Here in the studio at the moment, some of my newest works like the soccer ball pieces and tire weights are more like self-entertainment. Of course, everything I make comes from where I am in the world and in a way how I am in myself. The last couple of years have been so strange. I guess you start to think about your own health and getting older, and how these years just went by and stuff like that. And I just became interested in the concept of fitness, but also all the layers there are in keeping yourself in shape, and shaping yourself in terms of sculpture. These are experiments relating to how I want to approach fitness and there are so many elements I’m thinking about – it could be narcissism, it could be the protests when people weren’t allowed to use gyms during COVID. At first, I thought about placing them somewhere in public for anyone to use. Then I thought about casting them all perfectly. Then, it became more about the idea of using existing elements I have around me and putting them together, and thinking as easily about an object as being functional purely because of its weight. So at the moment, I’m just training with them in the studio!

 

How does ecology play a part in your work?

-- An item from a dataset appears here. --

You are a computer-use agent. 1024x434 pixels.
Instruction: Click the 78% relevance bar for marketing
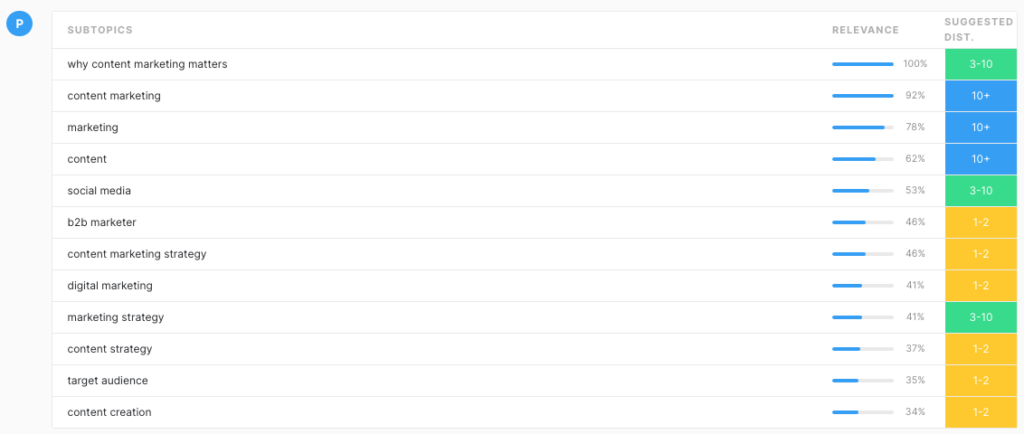(x=863, y=127)
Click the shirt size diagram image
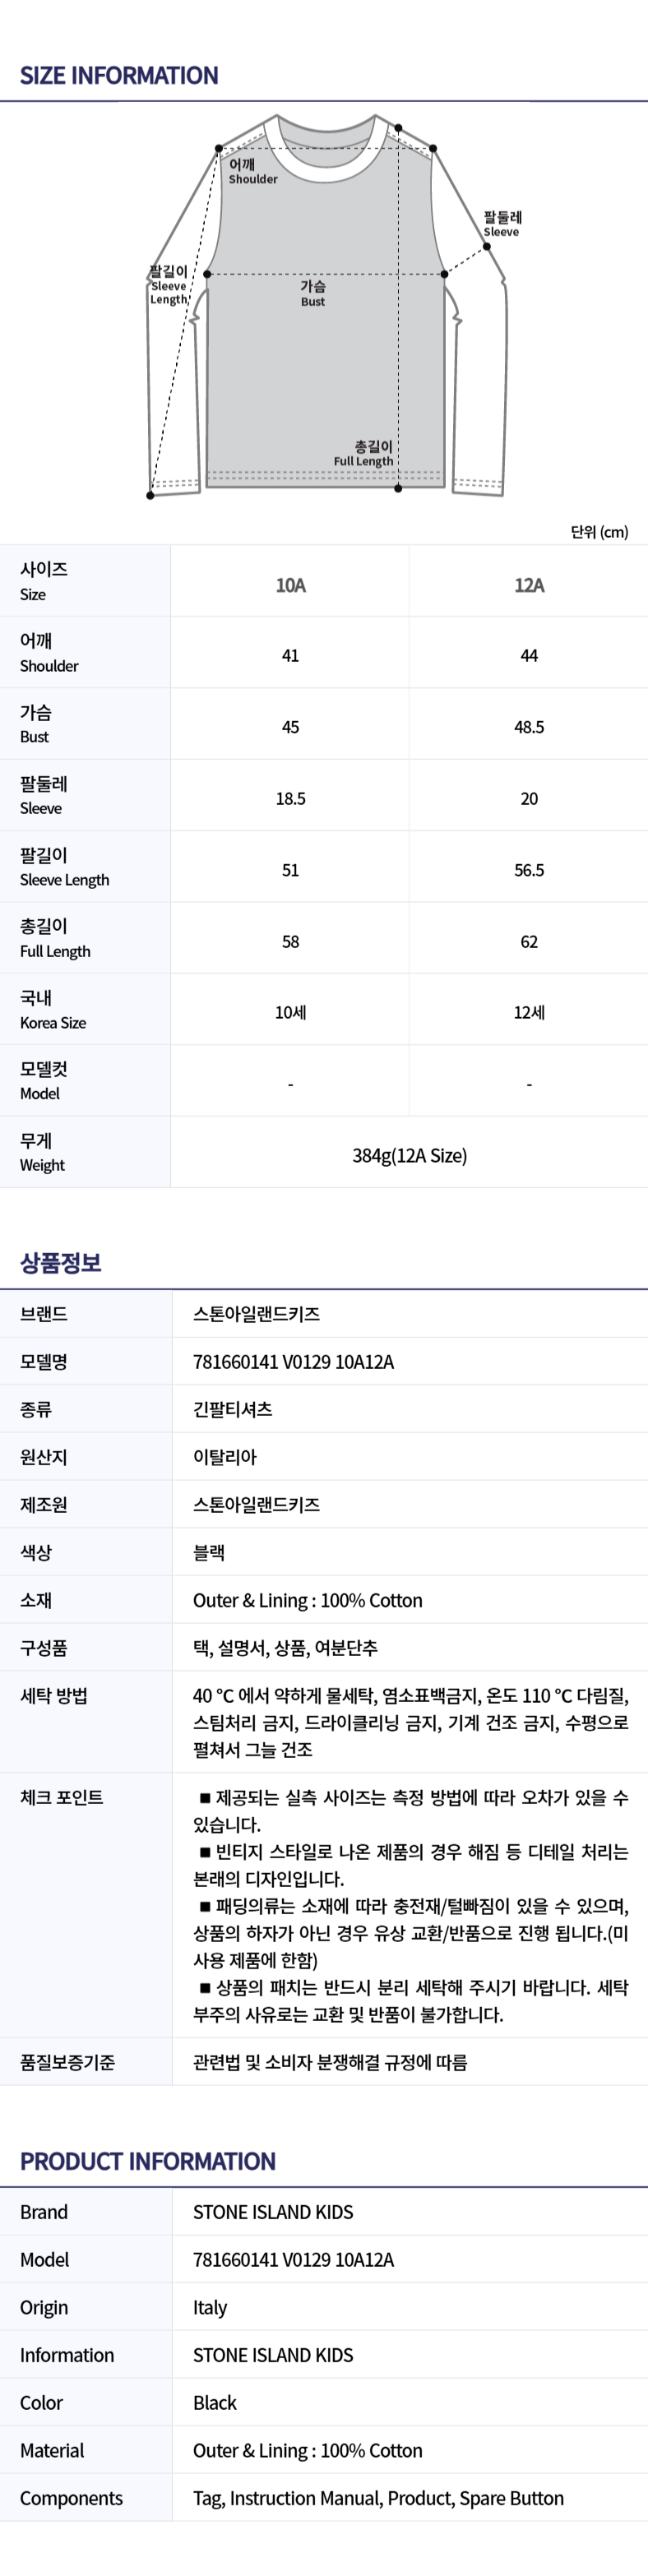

With projects like OFF LICENSE CASH ONLY, I like to think we were able to tell people that they are doing really, really poorly in terms of over-consumption, except in a funny way. At the time we were so confronted by moving to east London from Copenhagen about the quality of things. Even down to the weight of a door, things like that. There was just trash everywhere! So we were able to source materials on the street. It was also the first time we’d seen the effects of Amazon, because we just didn’t use it in Scandinavia. That show also became almost an analysis of how people actually consume, as of course all the cheapest pieces sold first and then it went up like this.


How do you incorporate the written word in your work?


I think it goes back to the fact that I really don’t have one fixed style that I work in, or a fixed medium. My work always depends on something I want to talk about, or a material I want to work with. And sometimes that takes the form of a painting, or a sculpture. Sometimes writing is a quicker way of creating sculpture. To make a lamp in the Soft Boxing series, I have to find the metal, weld it, source the fabric, when sometimes maybe you can express an idea in 4 sentences. And sometimes it allows me to put more information into my installations and shows. I think the best example of that in my work is probably The Private Collection of Frederik Nystrup-Larsen as each piece was displayed with a story that allowed me to direct the viewer more precisely. They were all stories about my life, or how I came to be: stories of my childhood, how my parents met etc. But most of them are fictional texts. I think it is quite interesting to be able to frame yourself as you want to be seen, and being quite honest about that. I mean, we are all doing that all the time anyway. One story was about me waking up with a wolf in my bed.That is not true, but I hope that the viewers are able to bring their own critical view to the writing and hence to the pieces themselves.

 

As an artist, what is your relationship to clothing, and to fashion?

 

I really like looking at fashion and all the mechanisms of fashion, and I'm very inspired by that. In many ways there is this relationship between art and design and architecture and fashion that they sort of bounce together and there's also this hierarchy which I don't think is necessarily fair, but it's definitely there.

And for me, I think the problem is over-consumption. That’s something I'm very aware of and I'm trying to take a step back from. If this project hadn’t been about reworking garments, then I don't think I would have done it. For a project like this, I need to be able to stand behind it, not only the aesthetics and the design, but also the responsibility. And as with my own work, I'm trying to think about materials all the time and use what is around me rather than going out and buying new materials all the time. I don't buy any new clothing myself, either. And if I'm asked if I want something, I usually say no. But I look a lot, as I'm super interested in it. But I do buy secondhand clothing. I am obsessed with old Comme Des Garçons.

 

What is your acronym for OAMC? 

 

OBJECTS ATTENDING MASSIVE COMPETITION.